Trained a single-drone PPO policy to cover a bridge surface using downward-facing inspection. The task: maximize coverage before battery dies, don’t crash.

Final metrics (500k steps, ~128s on CPU):

Metric	Value
Mean coverage	36.9%
Episode length	574 steps
Collision rate	0%
Terminal cause	Battery (100%)

Coverage is low because one drone can’t cover a 100m bridge in 620 steps. That’s expected. MARL fleet divides the bridge into sections; each drone covers its assigned section. 36.9% single-drone coverage scales to ~100% with N=3 drones.

The policy learned a lawnmower sweep pattern. Serpentine back-and-forth across the y-axis while advancing in x. No path planning code, just reward signal.

Reward Hacking

Found and fixed two exploits during training.

Exploit 1: Boundary Exit

Symptom: Every episode ended via collision. Mean reward was +268 over ~167 steps, but the drone deliberately exited bounds to terminate early after covering 11% of the bridge.

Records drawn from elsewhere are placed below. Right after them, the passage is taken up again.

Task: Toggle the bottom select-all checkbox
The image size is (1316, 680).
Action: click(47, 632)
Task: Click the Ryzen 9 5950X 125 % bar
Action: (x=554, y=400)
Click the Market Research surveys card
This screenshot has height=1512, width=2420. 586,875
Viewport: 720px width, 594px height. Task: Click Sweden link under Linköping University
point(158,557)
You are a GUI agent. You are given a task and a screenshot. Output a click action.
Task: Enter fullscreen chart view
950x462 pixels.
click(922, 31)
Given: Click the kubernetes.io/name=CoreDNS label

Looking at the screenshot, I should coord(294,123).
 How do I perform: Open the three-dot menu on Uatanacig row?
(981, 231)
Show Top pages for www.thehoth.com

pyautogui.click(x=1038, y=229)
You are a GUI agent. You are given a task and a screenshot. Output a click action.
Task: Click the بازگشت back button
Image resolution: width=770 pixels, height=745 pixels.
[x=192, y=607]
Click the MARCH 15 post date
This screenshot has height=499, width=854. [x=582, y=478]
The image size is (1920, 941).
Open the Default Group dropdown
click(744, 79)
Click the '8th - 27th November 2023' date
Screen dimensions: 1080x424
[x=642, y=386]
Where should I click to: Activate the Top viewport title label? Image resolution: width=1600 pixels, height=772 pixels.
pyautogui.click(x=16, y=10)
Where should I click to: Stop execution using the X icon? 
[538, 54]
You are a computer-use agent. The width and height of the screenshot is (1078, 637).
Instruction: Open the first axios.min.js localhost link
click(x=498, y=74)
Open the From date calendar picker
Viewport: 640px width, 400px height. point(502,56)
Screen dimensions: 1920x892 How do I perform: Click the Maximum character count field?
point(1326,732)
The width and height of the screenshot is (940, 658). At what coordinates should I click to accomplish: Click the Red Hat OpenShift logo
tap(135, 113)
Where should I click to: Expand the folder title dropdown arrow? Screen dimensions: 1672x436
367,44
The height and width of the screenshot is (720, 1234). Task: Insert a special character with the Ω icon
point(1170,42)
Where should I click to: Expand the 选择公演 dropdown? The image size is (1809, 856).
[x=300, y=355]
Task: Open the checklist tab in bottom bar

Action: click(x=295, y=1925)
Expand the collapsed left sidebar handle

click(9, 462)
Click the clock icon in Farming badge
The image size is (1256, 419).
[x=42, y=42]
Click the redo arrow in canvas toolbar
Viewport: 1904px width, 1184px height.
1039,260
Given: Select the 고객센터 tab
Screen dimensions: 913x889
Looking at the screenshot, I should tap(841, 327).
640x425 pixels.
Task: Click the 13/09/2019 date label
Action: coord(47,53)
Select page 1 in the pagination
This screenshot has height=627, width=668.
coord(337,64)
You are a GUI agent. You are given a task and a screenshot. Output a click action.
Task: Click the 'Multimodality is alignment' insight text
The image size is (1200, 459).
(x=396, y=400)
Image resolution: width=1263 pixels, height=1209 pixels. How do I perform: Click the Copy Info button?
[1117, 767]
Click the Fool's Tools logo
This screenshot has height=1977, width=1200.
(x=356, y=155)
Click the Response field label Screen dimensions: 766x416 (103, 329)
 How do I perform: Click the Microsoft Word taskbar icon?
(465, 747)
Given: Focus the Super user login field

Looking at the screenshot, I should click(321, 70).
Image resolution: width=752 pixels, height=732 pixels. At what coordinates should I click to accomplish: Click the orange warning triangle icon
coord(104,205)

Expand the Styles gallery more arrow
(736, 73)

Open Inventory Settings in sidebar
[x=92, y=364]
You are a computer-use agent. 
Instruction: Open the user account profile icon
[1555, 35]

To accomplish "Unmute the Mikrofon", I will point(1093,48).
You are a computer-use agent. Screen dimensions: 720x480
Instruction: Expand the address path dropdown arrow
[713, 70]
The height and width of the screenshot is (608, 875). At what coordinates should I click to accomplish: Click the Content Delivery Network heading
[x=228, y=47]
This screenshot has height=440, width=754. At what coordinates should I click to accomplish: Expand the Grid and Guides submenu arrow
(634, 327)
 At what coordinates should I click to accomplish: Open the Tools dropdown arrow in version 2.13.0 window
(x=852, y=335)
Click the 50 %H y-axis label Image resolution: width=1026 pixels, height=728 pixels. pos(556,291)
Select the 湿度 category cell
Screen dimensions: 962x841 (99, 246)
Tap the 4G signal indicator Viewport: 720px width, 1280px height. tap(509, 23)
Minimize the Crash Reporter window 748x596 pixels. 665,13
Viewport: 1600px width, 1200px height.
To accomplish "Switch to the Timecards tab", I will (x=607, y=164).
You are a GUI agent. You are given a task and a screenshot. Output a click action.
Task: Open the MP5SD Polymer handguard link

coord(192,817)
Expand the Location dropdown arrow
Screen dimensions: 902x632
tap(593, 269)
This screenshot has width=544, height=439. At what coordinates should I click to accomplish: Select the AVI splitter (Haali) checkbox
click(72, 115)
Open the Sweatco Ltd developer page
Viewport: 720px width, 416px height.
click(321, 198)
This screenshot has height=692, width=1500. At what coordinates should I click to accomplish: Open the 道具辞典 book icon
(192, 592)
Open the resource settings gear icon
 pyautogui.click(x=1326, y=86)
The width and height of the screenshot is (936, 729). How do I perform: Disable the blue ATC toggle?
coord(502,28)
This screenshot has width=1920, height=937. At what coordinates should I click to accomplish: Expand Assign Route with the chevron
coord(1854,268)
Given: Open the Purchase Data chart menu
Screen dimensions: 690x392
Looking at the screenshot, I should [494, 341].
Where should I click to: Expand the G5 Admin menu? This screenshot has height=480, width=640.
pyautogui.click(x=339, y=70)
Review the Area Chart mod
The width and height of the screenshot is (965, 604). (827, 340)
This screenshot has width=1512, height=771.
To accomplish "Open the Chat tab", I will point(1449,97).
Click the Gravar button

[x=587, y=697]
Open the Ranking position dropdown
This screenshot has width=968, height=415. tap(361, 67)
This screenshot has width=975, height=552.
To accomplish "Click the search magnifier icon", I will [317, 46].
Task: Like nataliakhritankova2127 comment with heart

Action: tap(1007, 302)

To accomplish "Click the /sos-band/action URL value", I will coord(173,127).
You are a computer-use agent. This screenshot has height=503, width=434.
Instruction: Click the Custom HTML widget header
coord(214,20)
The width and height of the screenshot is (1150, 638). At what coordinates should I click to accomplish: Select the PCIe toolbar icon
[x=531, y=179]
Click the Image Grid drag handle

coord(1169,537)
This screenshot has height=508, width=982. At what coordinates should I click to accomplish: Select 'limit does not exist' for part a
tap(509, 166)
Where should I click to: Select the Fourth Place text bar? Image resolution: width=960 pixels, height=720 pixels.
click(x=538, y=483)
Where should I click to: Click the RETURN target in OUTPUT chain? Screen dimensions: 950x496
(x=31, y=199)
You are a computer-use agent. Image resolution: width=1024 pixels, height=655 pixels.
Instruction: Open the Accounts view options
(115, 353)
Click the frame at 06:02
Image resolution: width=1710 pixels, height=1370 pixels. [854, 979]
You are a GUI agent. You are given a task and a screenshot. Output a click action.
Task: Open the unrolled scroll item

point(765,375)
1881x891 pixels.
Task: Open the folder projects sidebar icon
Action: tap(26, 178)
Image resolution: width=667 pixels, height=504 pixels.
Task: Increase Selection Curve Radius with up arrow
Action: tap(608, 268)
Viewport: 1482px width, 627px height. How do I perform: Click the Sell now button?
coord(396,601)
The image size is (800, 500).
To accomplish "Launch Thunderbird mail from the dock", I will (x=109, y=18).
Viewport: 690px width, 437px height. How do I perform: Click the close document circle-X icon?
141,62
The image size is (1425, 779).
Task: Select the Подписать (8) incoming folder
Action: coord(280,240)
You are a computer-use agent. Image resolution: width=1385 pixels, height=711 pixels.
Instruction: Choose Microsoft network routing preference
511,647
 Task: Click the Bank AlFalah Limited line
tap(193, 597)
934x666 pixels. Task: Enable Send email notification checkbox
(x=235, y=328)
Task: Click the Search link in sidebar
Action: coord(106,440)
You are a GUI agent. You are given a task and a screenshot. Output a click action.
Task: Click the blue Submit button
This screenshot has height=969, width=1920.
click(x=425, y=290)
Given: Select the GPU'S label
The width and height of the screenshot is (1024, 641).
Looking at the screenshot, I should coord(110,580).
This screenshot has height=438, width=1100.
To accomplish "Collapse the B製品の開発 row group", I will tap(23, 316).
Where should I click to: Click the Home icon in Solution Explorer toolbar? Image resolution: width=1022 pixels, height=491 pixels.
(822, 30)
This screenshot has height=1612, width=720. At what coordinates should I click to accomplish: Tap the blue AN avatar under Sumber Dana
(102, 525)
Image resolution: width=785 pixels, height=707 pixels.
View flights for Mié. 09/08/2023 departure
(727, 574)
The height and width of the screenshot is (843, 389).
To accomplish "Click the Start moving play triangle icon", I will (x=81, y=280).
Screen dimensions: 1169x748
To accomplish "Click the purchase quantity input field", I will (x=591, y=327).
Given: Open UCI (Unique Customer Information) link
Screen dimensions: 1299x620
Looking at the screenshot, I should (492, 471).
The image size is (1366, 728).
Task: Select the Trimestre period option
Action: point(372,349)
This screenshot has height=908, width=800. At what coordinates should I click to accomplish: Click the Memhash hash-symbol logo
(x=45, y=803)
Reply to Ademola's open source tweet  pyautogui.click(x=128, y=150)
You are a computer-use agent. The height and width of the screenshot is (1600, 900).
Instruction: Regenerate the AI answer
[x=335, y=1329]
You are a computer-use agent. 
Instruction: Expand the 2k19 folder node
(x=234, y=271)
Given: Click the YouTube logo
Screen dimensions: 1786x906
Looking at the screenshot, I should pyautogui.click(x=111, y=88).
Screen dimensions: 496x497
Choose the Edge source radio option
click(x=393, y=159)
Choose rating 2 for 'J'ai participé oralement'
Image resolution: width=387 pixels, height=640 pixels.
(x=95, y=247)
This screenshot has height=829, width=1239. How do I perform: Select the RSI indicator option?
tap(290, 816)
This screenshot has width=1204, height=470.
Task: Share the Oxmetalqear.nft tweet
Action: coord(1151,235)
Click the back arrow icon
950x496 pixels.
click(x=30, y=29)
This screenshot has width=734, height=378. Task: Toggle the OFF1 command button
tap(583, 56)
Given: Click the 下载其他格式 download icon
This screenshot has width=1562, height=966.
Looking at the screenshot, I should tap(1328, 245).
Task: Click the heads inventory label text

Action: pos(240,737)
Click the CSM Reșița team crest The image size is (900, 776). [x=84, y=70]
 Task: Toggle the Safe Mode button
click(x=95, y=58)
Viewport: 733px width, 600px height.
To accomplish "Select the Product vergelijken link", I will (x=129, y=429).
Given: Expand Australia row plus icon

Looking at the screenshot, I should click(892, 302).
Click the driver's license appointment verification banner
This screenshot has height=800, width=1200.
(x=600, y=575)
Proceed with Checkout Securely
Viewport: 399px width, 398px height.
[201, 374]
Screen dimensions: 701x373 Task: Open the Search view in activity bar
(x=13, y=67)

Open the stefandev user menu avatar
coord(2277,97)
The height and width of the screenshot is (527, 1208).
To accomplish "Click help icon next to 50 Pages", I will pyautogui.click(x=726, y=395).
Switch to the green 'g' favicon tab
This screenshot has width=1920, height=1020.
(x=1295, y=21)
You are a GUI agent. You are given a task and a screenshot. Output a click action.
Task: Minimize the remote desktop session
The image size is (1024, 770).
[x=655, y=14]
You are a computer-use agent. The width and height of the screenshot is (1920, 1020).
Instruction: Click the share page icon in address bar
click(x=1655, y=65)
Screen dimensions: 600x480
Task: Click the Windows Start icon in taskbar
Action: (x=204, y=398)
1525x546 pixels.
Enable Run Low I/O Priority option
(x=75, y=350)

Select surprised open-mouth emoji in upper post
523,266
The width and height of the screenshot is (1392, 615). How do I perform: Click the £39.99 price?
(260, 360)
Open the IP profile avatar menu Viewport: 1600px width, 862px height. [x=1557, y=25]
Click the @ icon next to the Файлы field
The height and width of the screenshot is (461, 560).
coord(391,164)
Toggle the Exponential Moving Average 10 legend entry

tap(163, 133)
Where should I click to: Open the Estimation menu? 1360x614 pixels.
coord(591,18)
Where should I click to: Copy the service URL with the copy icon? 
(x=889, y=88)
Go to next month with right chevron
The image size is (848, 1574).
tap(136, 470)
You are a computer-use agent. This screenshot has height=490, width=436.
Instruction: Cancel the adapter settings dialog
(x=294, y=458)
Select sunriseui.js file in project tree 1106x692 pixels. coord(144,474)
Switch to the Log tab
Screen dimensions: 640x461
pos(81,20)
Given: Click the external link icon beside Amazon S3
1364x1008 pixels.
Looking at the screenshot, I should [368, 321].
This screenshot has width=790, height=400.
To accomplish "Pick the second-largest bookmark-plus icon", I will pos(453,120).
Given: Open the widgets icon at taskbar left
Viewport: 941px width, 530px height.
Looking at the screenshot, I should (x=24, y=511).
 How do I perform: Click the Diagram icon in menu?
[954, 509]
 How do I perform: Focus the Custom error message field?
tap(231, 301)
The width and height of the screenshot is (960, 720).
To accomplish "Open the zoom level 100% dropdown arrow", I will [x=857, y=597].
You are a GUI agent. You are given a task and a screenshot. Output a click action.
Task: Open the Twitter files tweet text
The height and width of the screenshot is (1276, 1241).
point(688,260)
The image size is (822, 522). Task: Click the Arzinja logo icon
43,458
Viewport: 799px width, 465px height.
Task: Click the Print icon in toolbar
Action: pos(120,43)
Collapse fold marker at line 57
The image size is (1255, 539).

Fix: Raised collision penalty from 10 to 50. Added soft boundary shaping: -0.5 * (10 - dist_to_edge) per step when within 10m of any edge. Added survival bonus of +0.001/step.

Exploit 2: Altitude Hovering

Symptom: After fixing exploit 1, the policy hovered at z=10m (above the 5m coverage ceiling) collecting survival bonus while covering zero cells.

Fix: Added altitude penalty -0.5 * max(0, z - 5.0) per step. At z=10m this gives -300/episode, which dominates the +30 survival bonus. Cut survival weight from 0.05 to 0.001. Lowered reset altitude from 10m to 4.5m so the drone starts inside the coverage zone.

Policy Behavior

Generated 6-panel trajectory visualization from deterministic eval:

All 6 episodes are identical. Policy is fully deterministic.
Coverage forms a contiguous block starting from center-left
Drone runs out of battery at x=80m, leaving right 20m uncovered
Boundary shaping creates visible gaps at y=0 and y=30 edges

Battery Scaling Experiment

Tested the trained policy with different battery capacities:

1x battery (trained): 36.9% coverage 2x battery: 50.9% coverage (clean transfer, lawnmower extrapolates correctly) 4x battery: 7.6% collapse

The 4x case fails because battery observation goes out of distribution. Policy was trained on battery decaying from 1.0 to 0 over 620 steps. At 4x capacity, battery is still at 0.75 at step 620. Policy treats this as “early episode” and repeats start-of-episode behavior indefinitely.

The 2x result is operationally interesting. If hardware allows it, 50% coverage with zero policy changes.

Key Decisions

Phase 0 scope is correct. Single-drone coverage is sufficient for MARL fleet planning.
Lowered curriculum expansion threshold from 0.25 to 0.20 (policy already averaging 0.184 in eval).
Survival bonus stays at 0.001. Low enough not to incentivize hovering, high enough to discourage early termination.
Did not implement progressive milestone bonuses. Coverage reward signal is dense enough after altitude exploit fix.